Örneğin insan da dahil olmak üzere tüm canlılardaki mükemmel sistemleri, yaşadığı gezegenin ve içinde bulunduğu evrenin olağanüstü bir güçle inşa edildiğini düşünmek, insanın öncelikle Allah’ı daha iyi tanımasını sağlar. Bu da o kişinin kalbine yumuşaklık verir ve Allah’a olan saygısını, sevgisini ve korkusunu artırır.
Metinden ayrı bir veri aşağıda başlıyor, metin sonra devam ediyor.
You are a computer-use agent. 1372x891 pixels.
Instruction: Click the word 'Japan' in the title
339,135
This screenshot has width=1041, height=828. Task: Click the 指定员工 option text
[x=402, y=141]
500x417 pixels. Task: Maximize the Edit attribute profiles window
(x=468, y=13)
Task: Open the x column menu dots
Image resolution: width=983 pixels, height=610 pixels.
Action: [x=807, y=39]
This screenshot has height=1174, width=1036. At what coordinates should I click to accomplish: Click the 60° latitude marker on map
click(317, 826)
Bu insan etrafındaki ağaçlardan, kuşlara, karıncalardan, kelebeklere kadar her türlü canlıda, bu canlıların sahip oldukları her mekanizmada sürekli olarak Allah’ın sanatını, yüceliğini göreceği için imanı güçlenir. Allah ancak düşünen insanların çevrelerindeki iman delillerini görüp değerlendirebileceklerine şöyle dikkat çeker:
Şüphesiz, göklerin ve yerin yaratılmasında, gece ile gündüzün art arda gelişinde, insanlara yararlı şeyler ile denizde yüzen gemilerde, Allah’ın yağdırdığı ve kendisiyle yeryüzünü ölümünden sonra dirilttiği suda, her canlıyı orada üretip-yaymasında, rüzgarları estirmesinde, gökle yer arasında boyun eğdirilmiş bulutları evirip çevirmesinde düşünen bir topluluk için gerçekten ayetler vardır. (Bakara Suresi, 164)
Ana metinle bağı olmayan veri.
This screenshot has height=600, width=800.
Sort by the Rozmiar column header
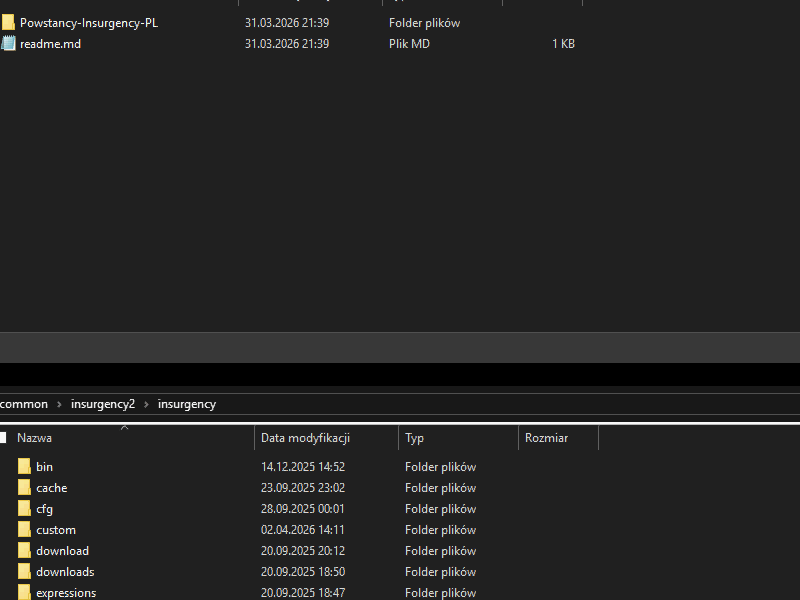546,438
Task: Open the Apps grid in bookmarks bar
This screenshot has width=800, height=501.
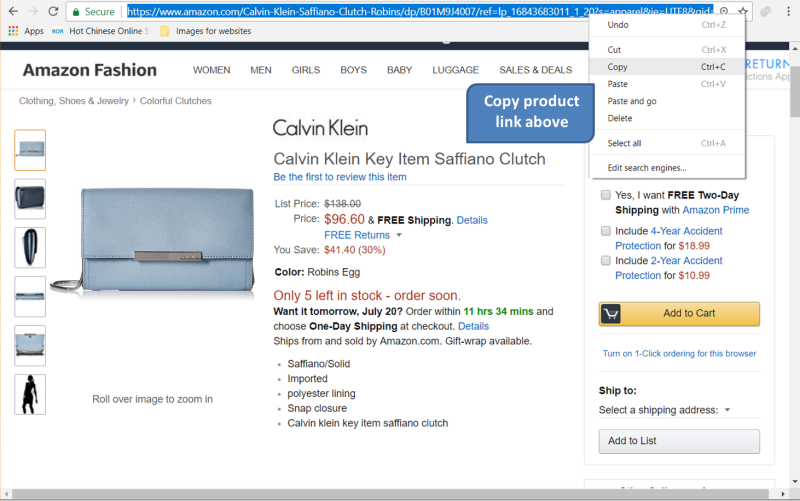Action: (13, 31)
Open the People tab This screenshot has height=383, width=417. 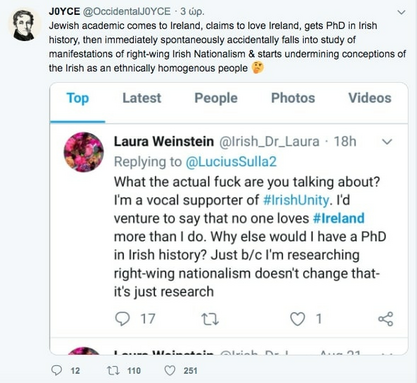click(x=216, y=98)
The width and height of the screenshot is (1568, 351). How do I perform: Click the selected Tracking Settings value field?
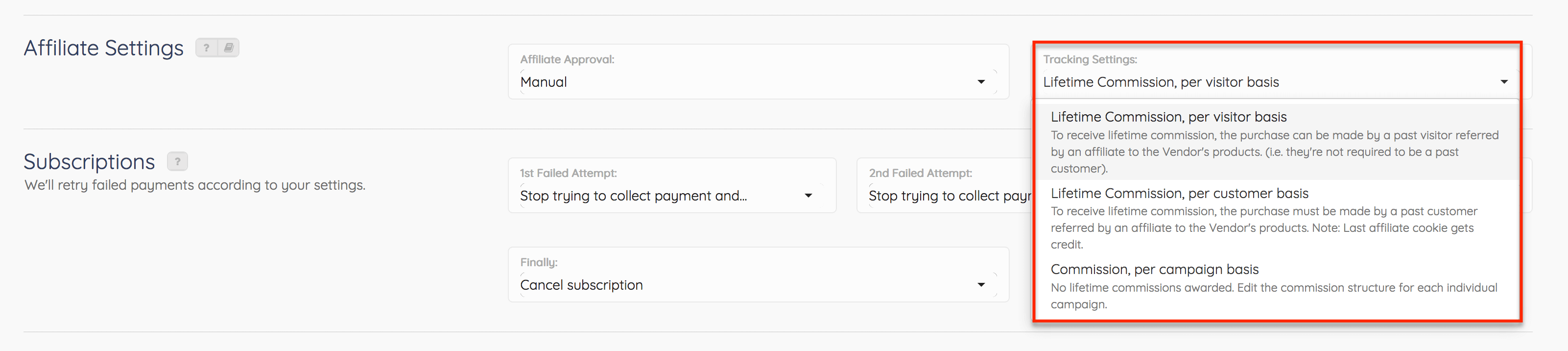click(1277, 82)
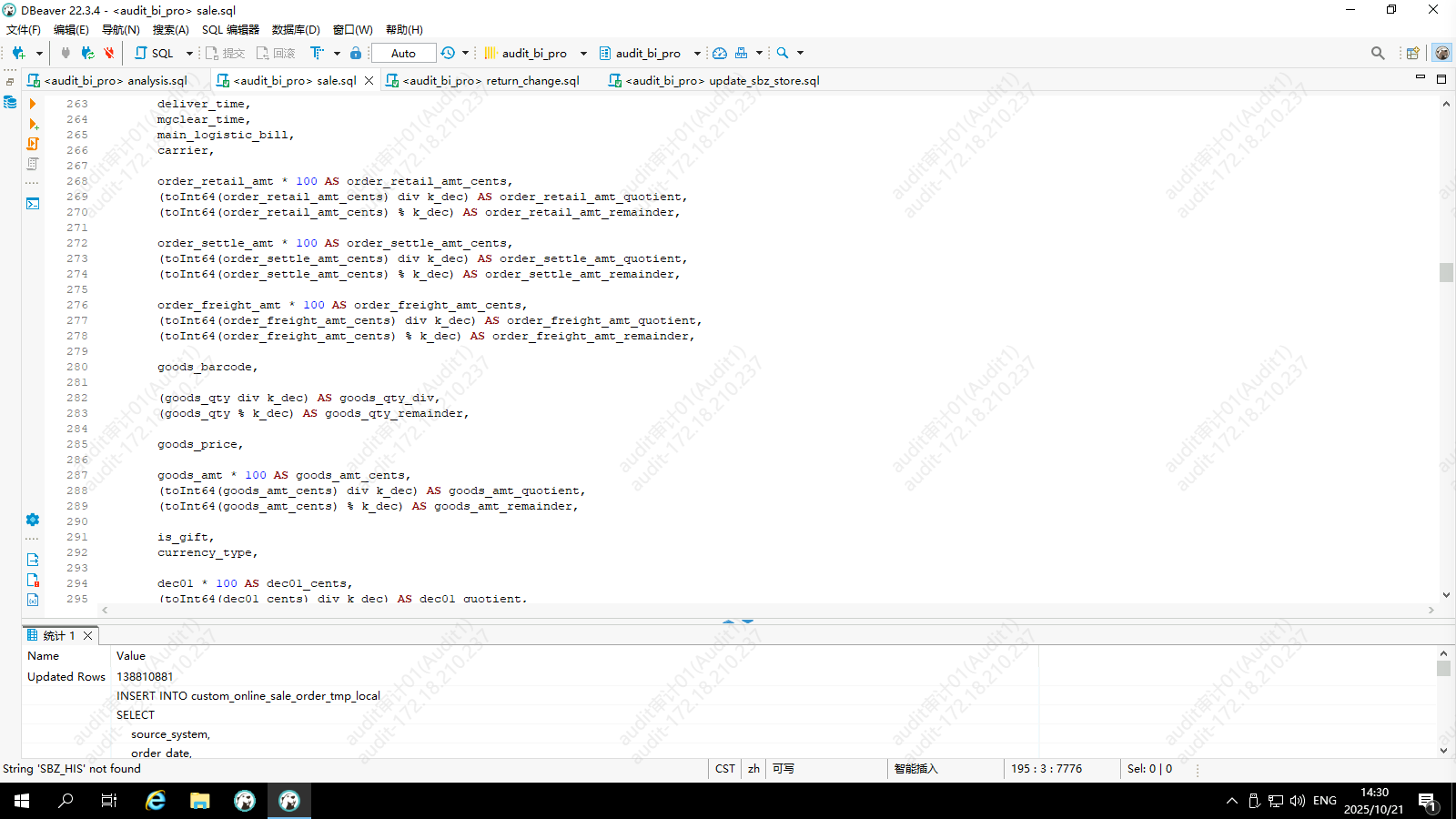Execute SQL statement with orange play icon
The width and height of the screenshot is (1456, 819).
coord(33,104)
Allah’a kesin bir bilgiyle iman eden insan, dünyanın amaçsız bir yer olmadığını, düşünmesi ve uygulaması gereken çok önemli şeylerin olduğunu da kavrar. Ona verilen her şeyin bir nimet olduğunu bilir ve şükreder. Ahireti sürekli düşünür ve o günün korkusundan uzak olmak için bağışlanma diler.
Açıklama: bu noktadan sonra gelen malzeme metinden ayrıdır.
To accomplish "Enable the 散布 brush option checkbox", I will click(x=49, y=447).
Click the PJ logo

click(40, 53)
Düşünmenin en önemli özelliği de hiç kuşkusuz herkesin kendi çabasıyla elde ettiği bir kazanç olmasıdır. Kimse kimseyi hiçbir şey için düşünmeye zorlayamaz. Bu yüzden detaylı düşünen insan kendine fayda vermiş olur. Allah Kuran’da ancak düşünen insanın karşılaştığı olaylardan öğüt alabileceğine ve öğüt almaya açık insanların sonsuz yaşamlarını kurtarabileceklerine dikkat çeker. Diğer kişilerin ise öğütten kaçtıklarını, bundan dolayı sonsuz bir pişmanlıkla karşılaşacaklarını haber verir:
Şu halde, eğer ‘öğüt ve hatırlatma’ bir yarar sağlayacaksa, ‘öğüt verip hatırlat.’ Allah’tan ‘İçi titreyerek korkan’ öğüt alır-düşünür. ‘Mutsuz-bedbaht’ olan ondan kaçınır. Ki o, en büyük ateşe yollanacaktır. Sonra onun içinde o, ne ölür, ne yaşar. (A’la Suresi, 9-13)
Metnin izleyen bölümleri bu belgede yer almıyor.